Brownfield and long-lifecycle realities
In mixed IT/OT brownfield environments with legacy MES/ERP/PLM/QMS and long-lived equipment, Annex A reviews must explicitly account for:
- Integration constraints: Some controls cannot be fully implemented without re-platforming or significant validation. Reviews should document partial implementations, compensating controls, and residual risk instead of assuming ideal states.
- Validation and downtime costs: Certain technical changes (e.g., patching, segmentation, protocol changes) carry high validation and downtime burdens. Your review should distinguish between controls that can be tuned procedurally today and those that realistically require capital projects or major planned outages.
- Coexistence strategies: Rather than planning to replace whole stacks to “meet Annex A,” use reviews to refine a layered approach: hardened perimeter for legacy systems, rigorous access control, logging, and procedural controls where technical changes are constrained.
Frequent, small Annex A adjustments that fit within existing validation and change windows are usually more achievable than infrequent, large overhauls.
What should each review actually do?
A review is not only a checklist pass. At a minimum, each cycle should:
- Confirm applicability of each Annex A control to your current scope and environment.
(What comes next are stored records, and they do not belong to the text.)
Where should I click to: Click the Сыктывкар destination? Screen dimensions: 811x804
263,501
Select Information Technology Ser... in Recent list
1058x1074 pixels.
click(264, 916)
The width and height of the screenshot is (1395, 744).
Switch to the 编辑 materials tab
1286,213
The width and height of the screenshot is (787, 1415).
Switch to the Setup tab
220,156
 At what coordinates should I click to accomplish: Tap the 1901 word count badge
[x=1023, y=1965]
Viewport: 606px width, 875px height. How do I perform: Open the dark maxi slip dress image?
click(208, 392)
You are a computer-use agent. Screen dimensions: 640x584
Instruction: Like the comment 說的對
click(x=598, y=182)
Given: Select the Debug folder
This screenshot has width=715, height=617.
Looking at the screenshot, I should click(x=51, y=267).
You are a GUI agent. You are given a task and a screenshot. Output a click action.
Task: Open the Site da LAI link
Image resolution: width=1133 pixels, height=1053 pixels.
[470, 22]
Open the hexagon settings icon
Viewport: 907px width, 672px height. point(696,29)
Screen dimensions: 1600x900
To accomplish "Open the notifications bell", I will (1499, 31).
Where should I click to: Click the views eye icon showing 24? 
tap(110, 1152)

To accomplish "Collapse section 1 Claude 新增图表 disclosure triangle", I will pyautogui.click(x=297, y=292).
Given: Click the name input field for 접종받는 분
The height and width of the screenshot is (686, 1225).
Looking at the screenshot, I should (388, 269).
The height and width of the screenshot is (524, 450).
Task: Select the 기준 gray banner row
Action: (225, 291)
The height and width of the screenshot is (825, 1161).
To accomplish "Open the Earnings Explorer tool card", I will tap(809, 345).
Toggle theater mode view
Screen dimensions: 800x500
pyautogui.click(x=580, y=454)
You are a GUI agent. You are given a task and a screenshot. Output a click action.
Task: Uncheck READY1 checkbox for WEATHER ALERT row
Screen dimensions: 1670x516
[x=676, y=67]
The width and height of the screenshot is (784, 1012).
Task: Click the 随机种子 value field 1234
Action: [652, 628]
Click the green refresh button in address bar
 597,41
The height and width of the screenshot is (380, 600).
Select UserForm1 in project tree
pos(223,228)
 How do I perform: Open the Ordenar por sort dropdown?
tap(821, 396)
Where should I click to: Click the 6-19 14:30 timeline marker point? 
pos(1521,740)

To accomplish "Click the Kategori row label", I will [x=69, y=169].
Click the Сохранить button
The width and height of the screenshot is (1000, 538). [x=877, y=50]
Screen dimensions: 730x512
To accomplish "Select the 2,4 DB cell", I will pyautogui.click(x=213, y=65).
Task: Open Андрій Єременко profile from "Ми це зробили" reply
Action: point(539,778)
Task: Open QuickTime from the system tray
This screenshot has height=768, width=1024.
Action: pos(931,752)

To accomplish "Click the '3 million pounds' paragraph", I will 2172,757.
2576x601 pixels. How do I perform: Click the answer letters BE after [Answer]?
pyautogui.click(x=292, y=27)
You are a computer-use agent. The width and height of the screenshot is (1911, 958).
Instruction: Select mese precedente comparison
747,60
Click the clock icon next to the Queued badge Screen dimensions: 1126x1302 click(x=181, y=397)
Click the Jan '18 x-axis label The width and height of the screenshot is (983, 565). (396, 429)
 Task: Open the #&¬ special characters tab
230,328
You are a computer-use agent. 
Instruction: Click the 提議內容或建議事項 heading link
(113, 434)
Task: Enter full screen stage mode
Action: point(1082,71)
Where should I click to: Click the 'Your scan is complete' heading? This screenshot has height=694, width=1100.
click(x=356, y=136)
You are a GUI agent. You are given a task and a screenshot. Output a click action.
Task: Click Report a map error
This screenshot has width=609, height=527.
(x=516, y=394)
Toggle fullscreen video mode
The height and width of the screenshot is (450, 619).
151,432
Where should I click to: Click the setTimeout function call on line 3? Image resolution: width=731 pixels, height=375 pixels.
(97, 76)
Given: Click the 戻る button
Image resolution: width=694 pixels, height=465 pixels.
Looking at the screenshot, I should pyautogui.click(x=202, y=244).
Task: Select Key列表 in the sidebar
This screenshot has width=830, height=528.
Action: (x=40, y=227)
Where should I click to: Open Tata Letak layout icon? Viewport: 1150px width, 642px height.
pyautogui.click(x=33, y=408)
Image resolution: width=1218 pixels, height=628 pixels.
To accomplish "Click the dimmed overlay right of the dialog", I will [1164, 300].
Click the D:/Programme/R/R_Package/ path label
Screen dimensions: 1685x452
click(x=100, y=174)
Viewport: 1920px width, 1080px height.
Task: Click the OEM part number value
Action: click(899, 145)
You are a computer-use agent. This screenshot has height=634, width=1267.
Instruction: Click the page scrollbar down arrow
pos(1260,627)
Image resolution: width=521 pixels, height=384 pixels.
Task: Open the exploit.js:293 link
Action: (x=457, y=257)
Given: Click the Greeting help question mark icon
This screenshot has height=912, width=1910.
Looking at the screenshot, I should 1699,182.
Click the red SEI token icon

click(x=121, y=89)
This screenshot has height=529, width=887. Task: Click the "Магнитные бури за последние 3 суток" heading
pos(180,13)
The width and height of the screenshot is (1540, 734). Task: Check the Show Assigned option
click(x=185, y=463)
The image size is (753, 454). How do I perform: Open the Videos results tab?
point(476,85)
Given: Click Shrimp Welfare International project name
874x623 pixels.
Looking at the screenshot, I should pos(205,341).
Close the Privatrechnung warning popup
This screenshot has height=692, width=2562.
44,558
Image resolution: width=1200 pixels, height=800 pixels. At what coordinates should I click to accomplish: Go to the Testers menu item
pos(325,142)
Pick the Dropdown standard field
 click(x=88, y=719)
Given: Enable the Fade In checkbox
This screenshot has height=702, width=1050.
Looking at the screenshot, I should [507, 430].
- Evaluate whether the implemented control design and operation still match your risk picture and the current state of systems and suppliers.
- Check for alignment with actual practice on the plant floor and in IT/OT operations (not just documented procedures).
- Identify gaps, exceptions, and accepted risks, and ensure they are formally recorded, owned, and time-bounded where appropriate.
- Feed results into management review, risk treatment plans, and change control, with clear traceability for future audits.
In regulated manufacturing, this traceability is often as important as the technical control changes themselves.
Practical cadence summary
In practice, many regulated plants operate on a pattern such as:
- Once per year: Full Annex A review, synchronized with the ISMS risk assessment and management review.
- Every 3–6 months: Focused reviews of the highest-risk control domains, aligned with cybersecurity, OT, and change control boards.
- As needed: Targeted Annex A reassessment when you introduce significant system changes, experience incidents, or face new regulatory/customer demands.
This balances regulatory expectations, the realities of brownfield OT/IT environments, and the cost of change, without implying any guarantee of certification or audit outcomes.